紀知韻瞬間心亂如麻,差點跌坐在地上。
“你……”
紀知韻深吸一口氣,感覺頭腦在嗡嗡作響,讓她有一瞬間分不清自己是坐在椅子上,還是身子一輕,飄在天空上。
絳珠的聲音說得很慢,但是入到她的耳朵裡,就像是一陣涼風,從耳朵一點一點蔓延至內心深處。

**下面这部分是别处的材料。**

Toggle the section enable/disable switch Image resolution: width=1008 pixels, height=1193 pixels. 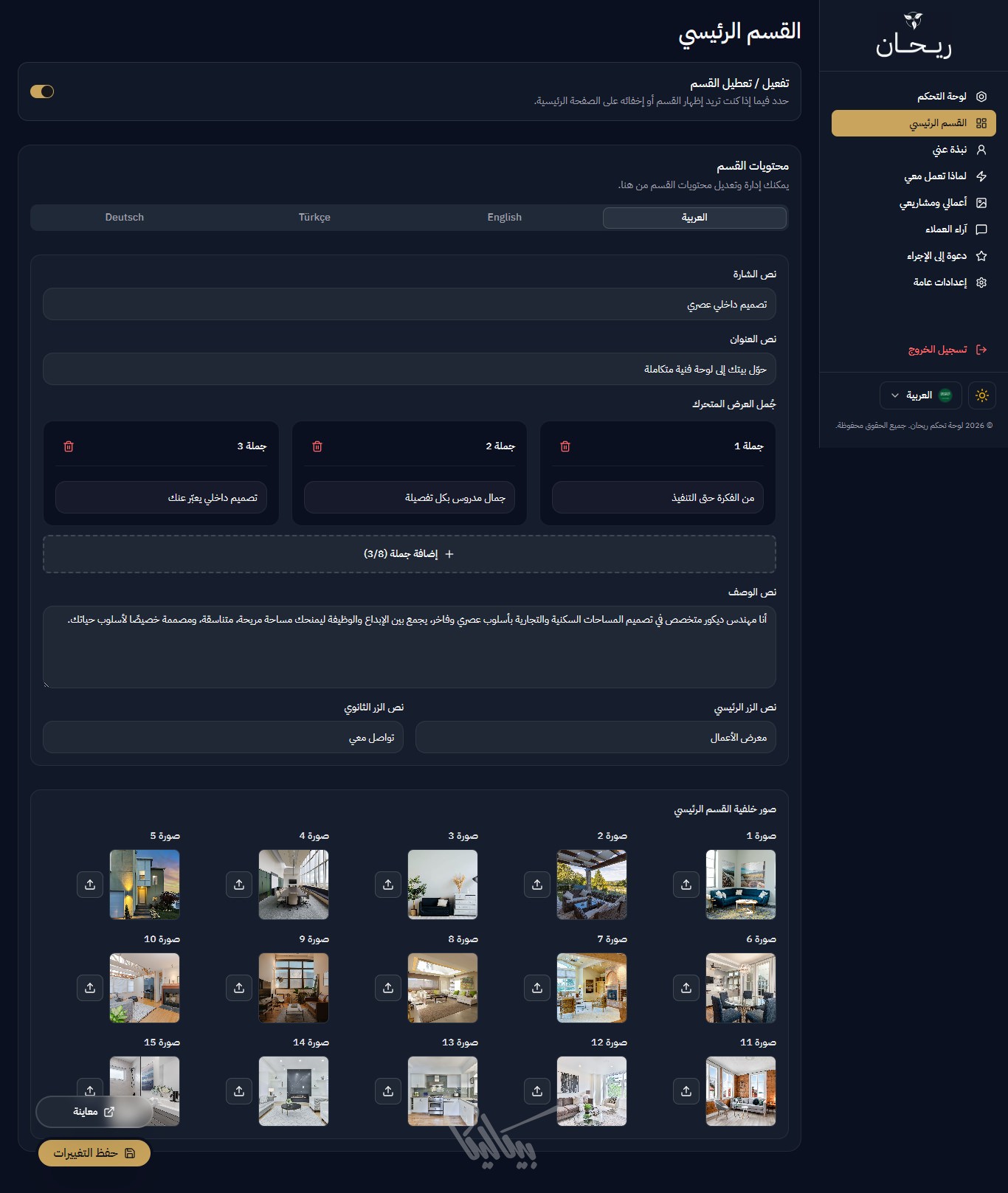[42, 91]
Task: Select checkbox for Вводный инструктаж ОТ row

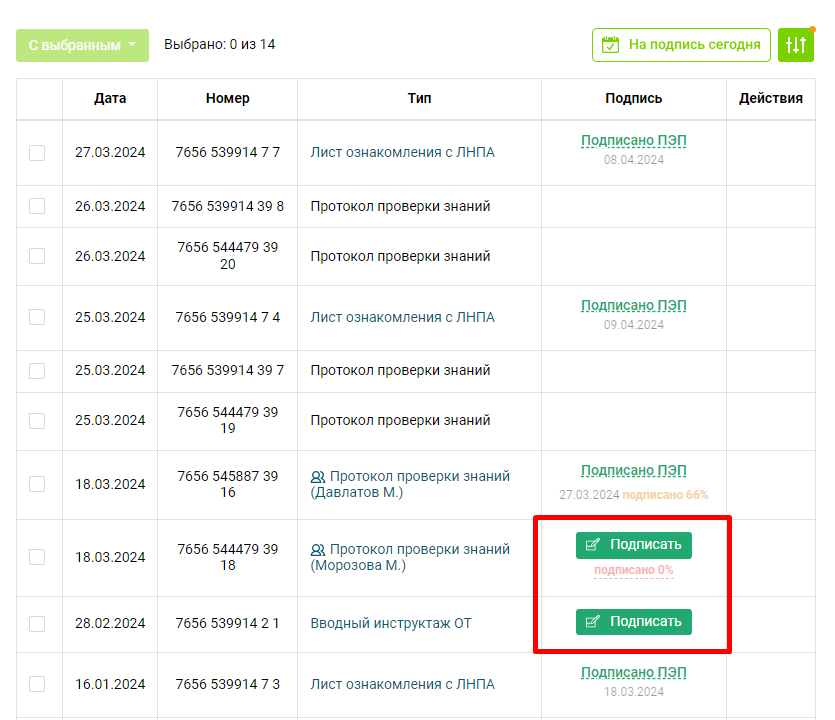Action: coord(37,624)
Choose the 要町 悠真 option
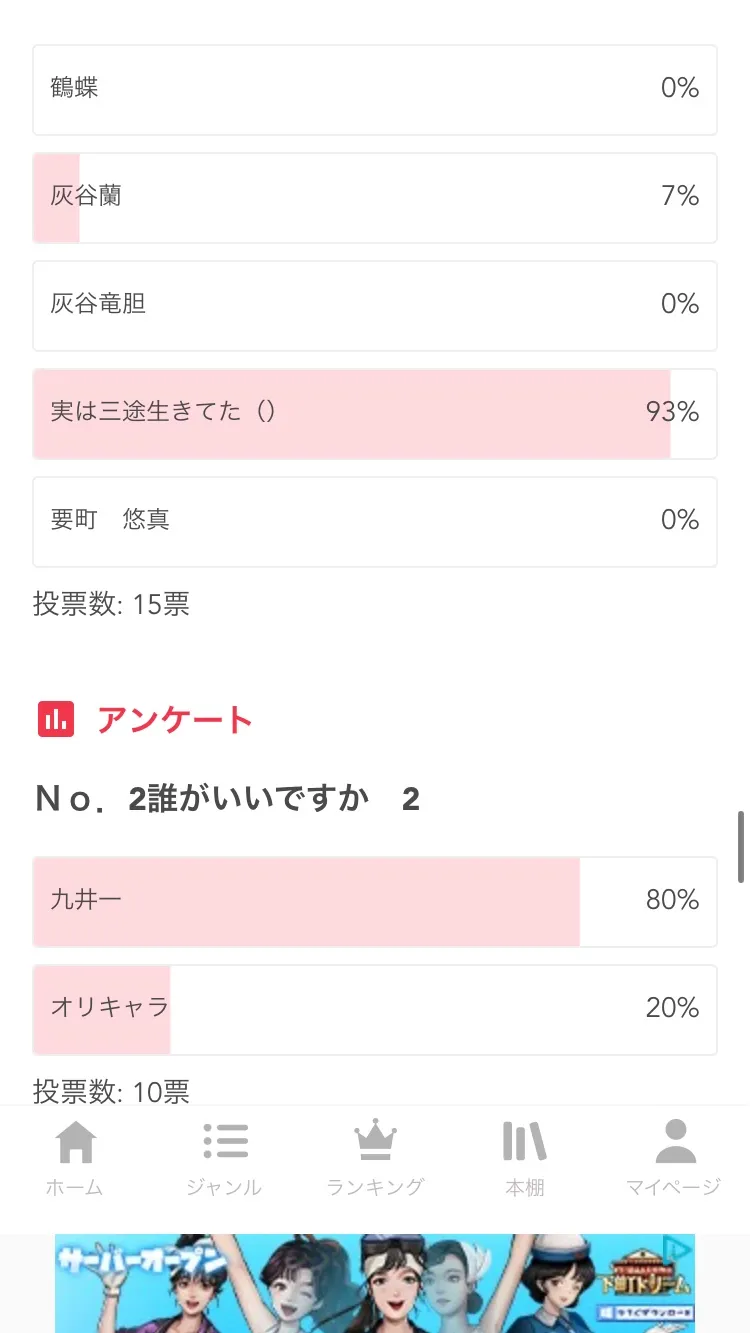Screen dimensions: 750x1333 coord(375,522)
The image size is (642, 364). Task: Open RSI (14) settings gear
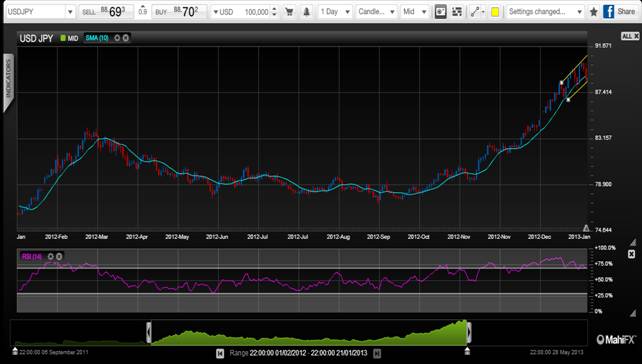point(51,256)
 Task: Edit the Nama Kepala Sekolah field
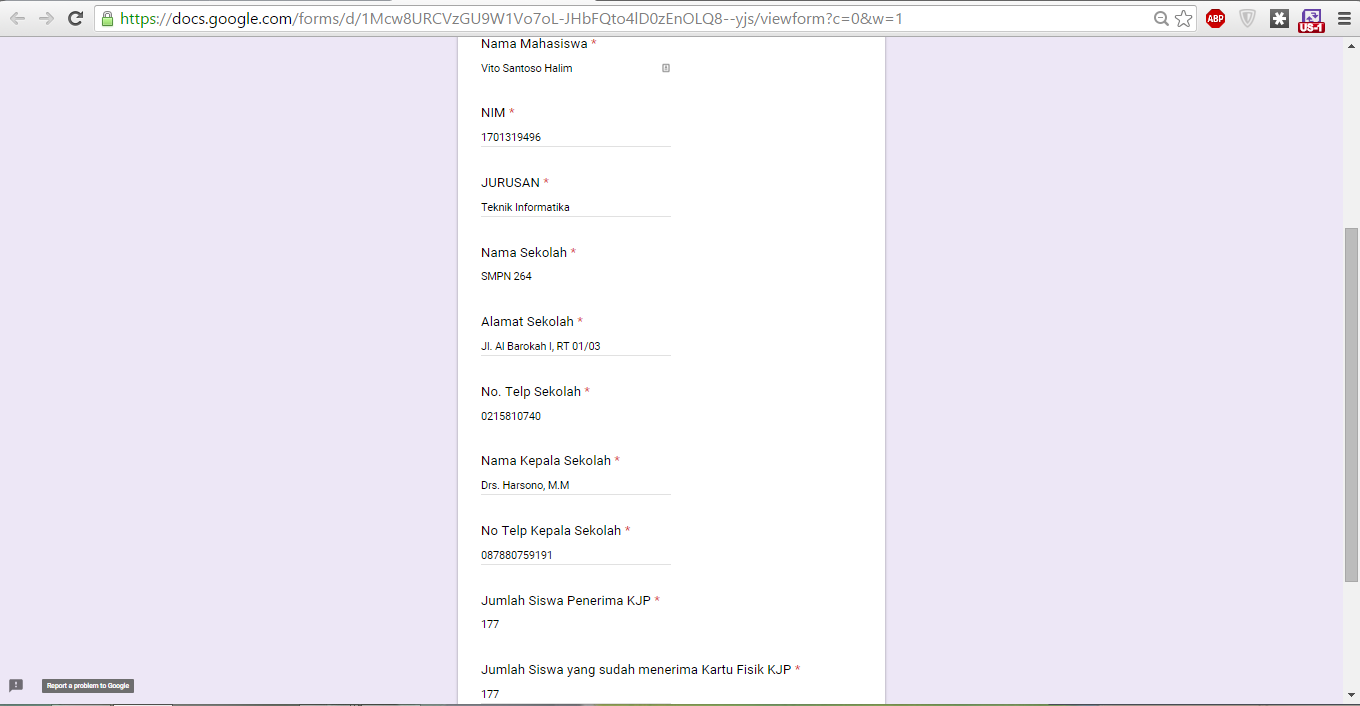[575, 485]
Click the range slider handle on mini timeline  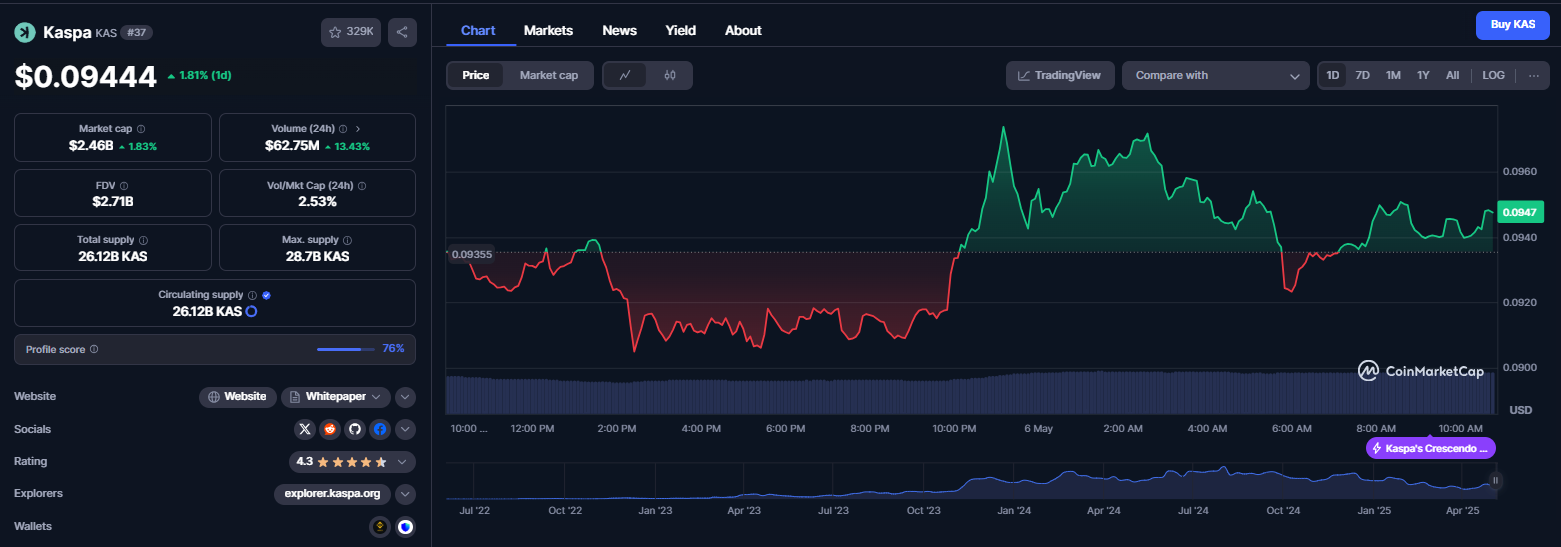point(1495,481)
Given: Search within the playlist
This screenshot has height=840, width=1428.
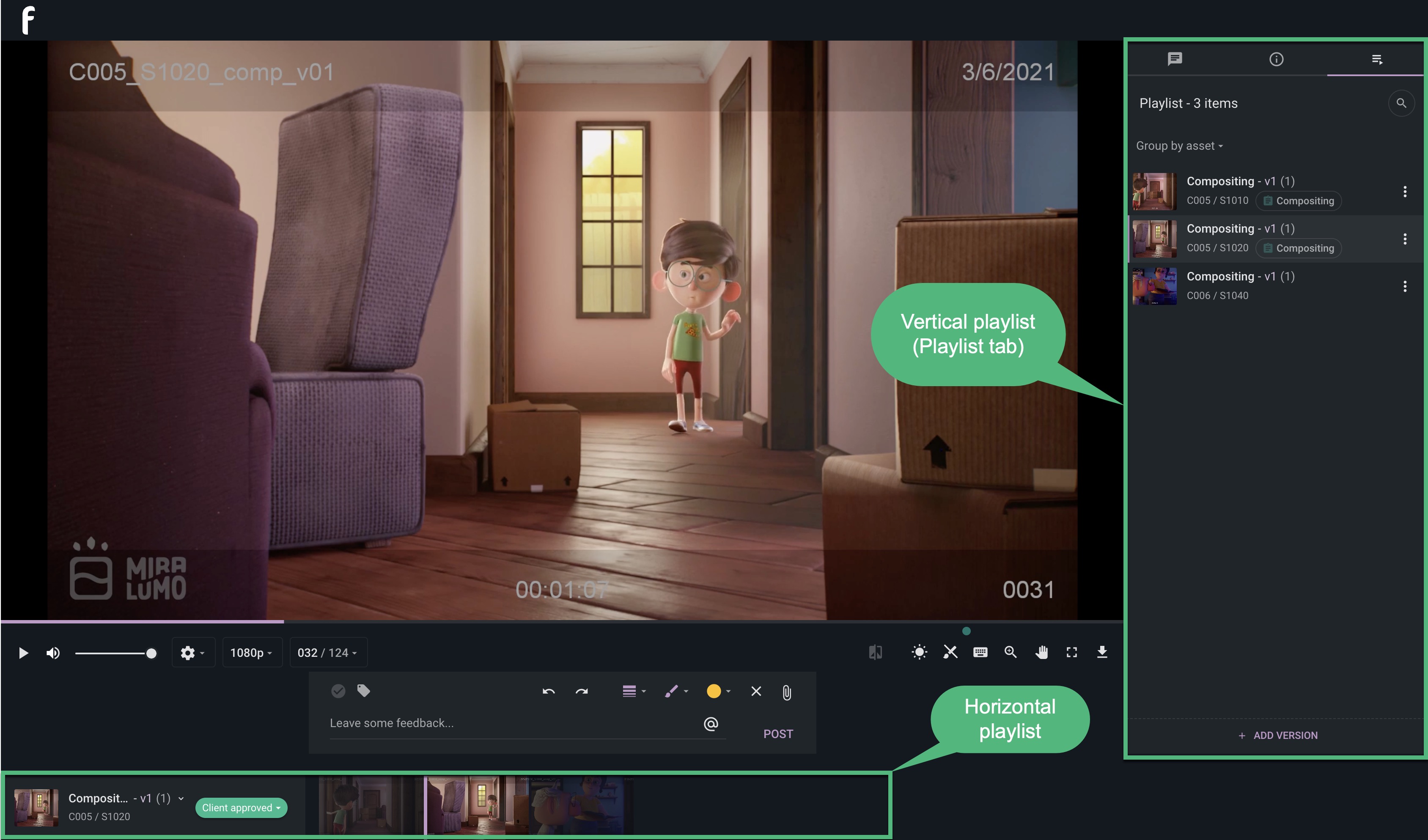Looking at the screenshot, I should (1402, 103).
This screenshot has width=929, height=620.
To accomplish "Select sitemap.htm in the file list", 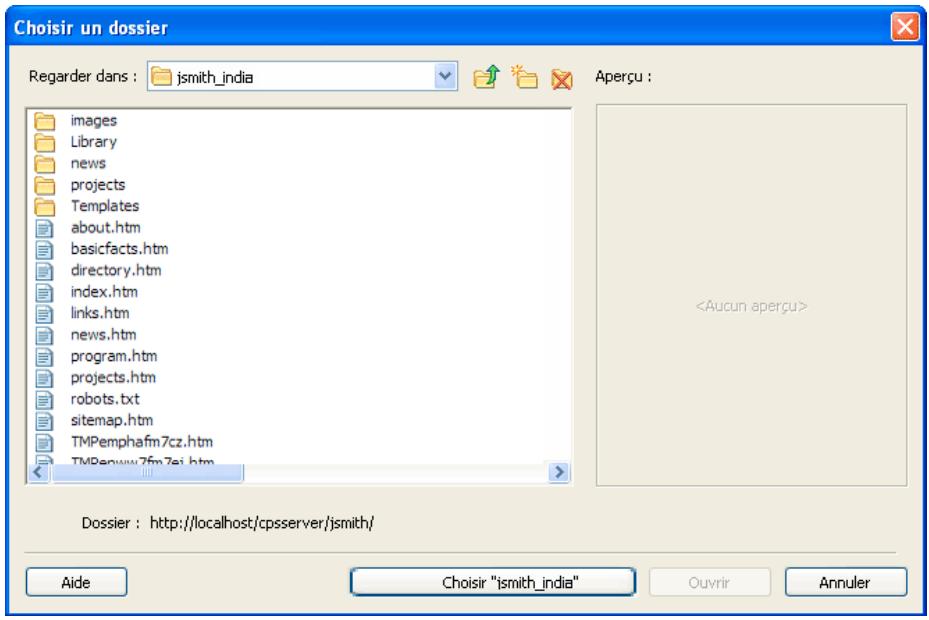I will click(111, 420).
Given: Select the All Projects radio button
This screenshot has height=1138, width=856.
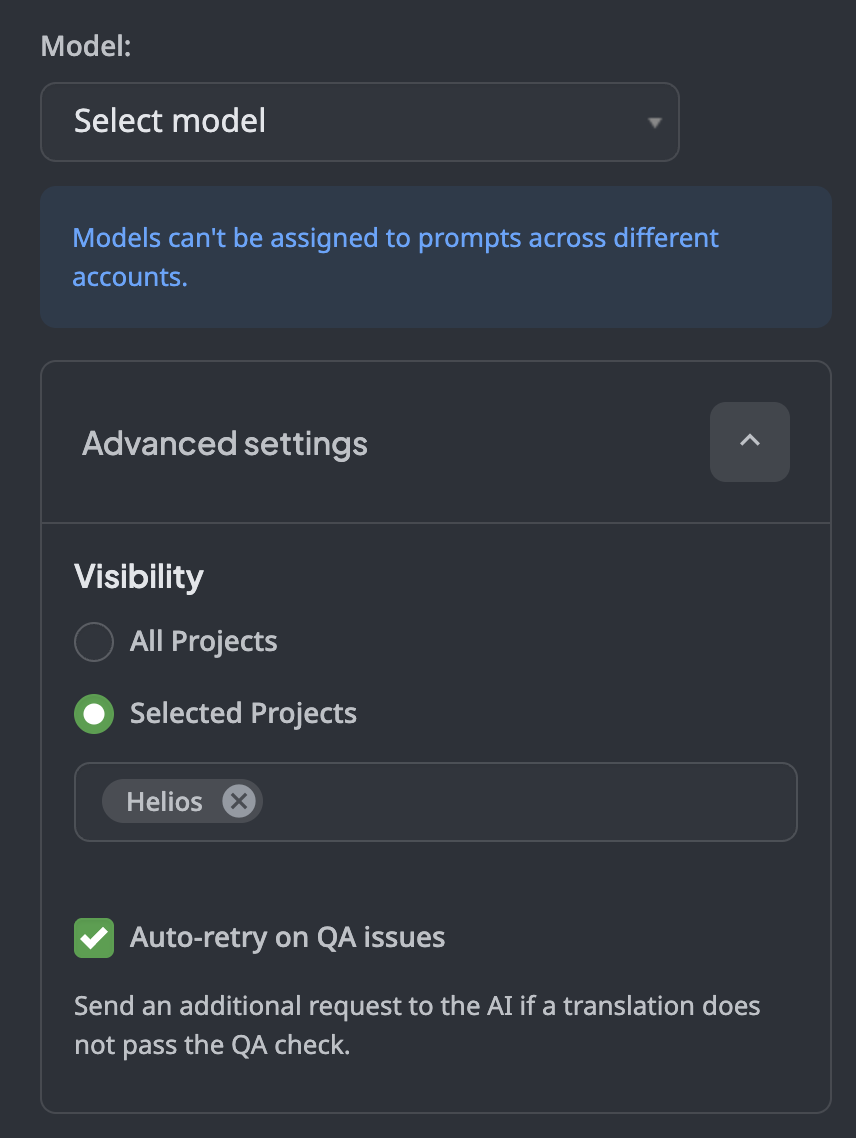Looking at the screenshot, I should click(94, 642).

心通往渾身上下每一處,令她整個身子猶如寒風入體,渾身冰涼。
“你在說什麼?”紀知韻簡直不敢相信自己方才聽到的事情。
絳珠面帶悔意。
她開始後悔,自己為什麼把話說得這麼直接。
郎君與娘子相識相伴多年,縱使從前有過嫌隙,如今成了真夫妻,也該有夫妻之間如膠似漆的感情,她怎麼能把郎君出事的訊息,這般直截了當告訴紀知韻呢?
絳珠用手拍打著腦袋。
可是後悔已經晚了,話已經說出去,收不回來了。
絳珠抿著唇角,臉上多了幾分擔憂,眼底的心疼顯而易見。
“娘子……”她囁嚅著,有些說不下去。
紀知韻站起身,快步走到絳珠身邊,白皙手臂抓著絳珠衣袖。
如今已經四月,換上了比較單薄的衣衫,絳珠最愛穿著半臂,只露出兩條又長又薄的袖子,跟肌膚緊緊貼在一起。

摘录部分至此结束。